Operating systems (OS) manage differently the execution of their own code and the code defined by the user. For the former, they utilize their kernel, which is a program that functions as the OS's core, and has total control over the system.
- Kernel mode: it is the mode that is used in order to protect the OS, because the code that has to be run might have instructions that can cause damage; therefore, the system is protected by allowing the execution of instructions known as privileged (those that can cause alterations in the OS, its resources, or input/output devices) only in this mode.
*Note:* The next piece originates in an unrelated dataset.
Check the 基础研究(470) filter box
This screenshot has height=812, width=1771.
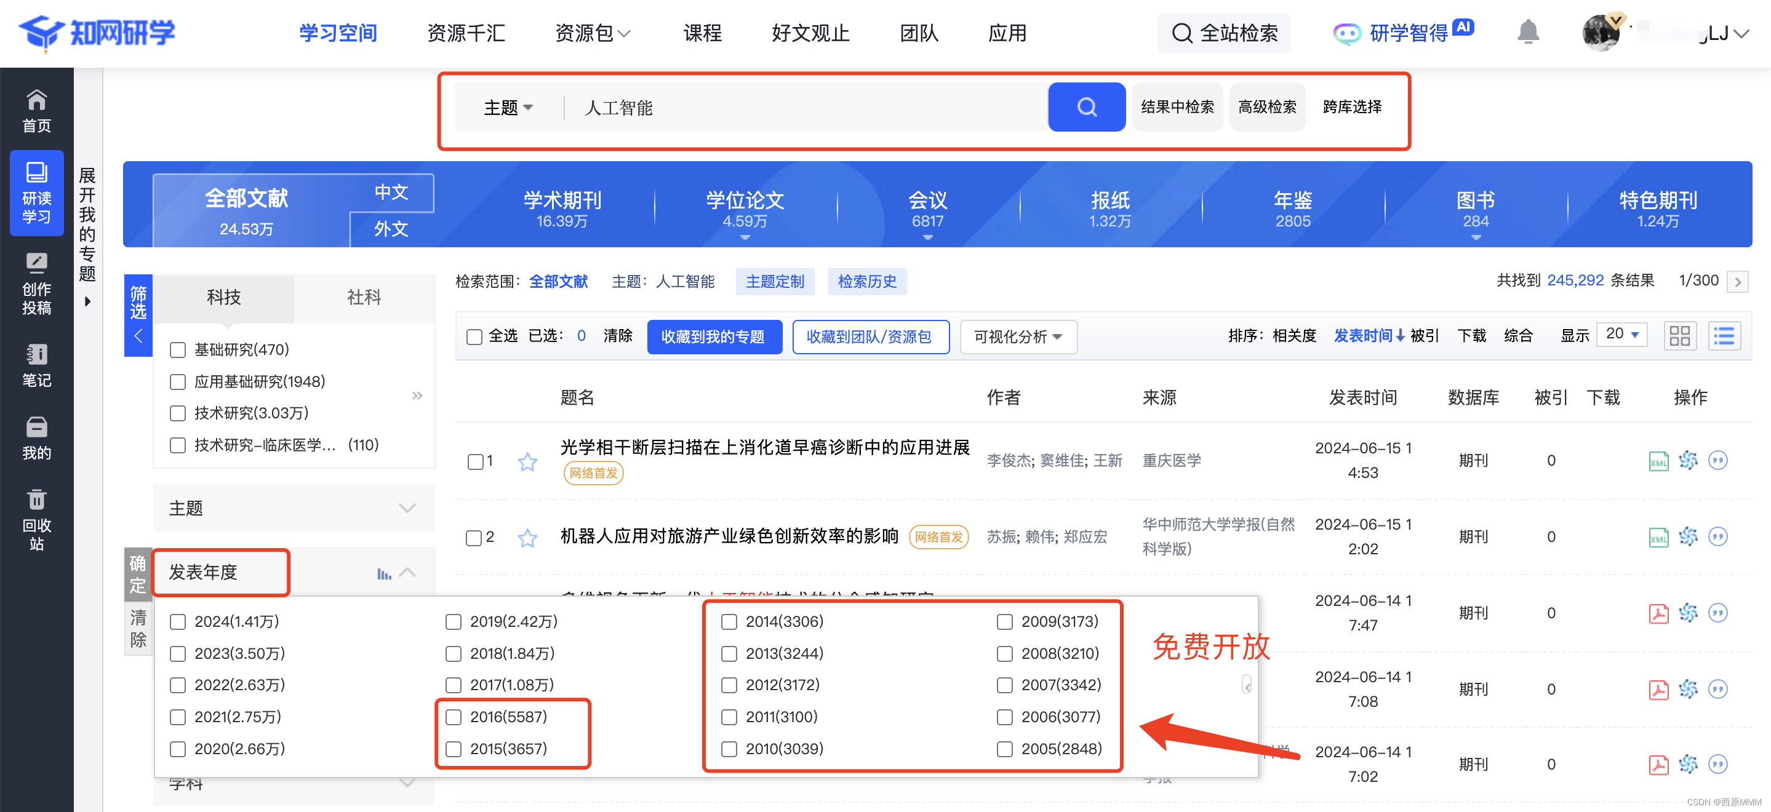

- User mode: this mode is used when a user application is being run; however, it is necessary to switch to kernel mode every time a privileged instruction needs to be executed. Once that instruction is finished, it goes back to user mode.
It is the process of creating a virtual representation of something such as applications, servers, storage devices, and networks. One of the most classic examples of virtualization is one or more OS (known as guests) running within another OS (the host).
Applications running in a virtual machine cannot access the hardware directly; every time they try, an emulation is run by a software called hypervisor in order to complete the task.
We can say that a virtual machine represents a hardware level virtualization. It is isolated from the host, managing its own kernel and resources.
It is a method for bringing virtualization to OS level; the kernel allows the existence of multiple isolated user-space instances. It does not require a hypervisor, since the goal is not hardware level virtualization, which speeds up its operational time.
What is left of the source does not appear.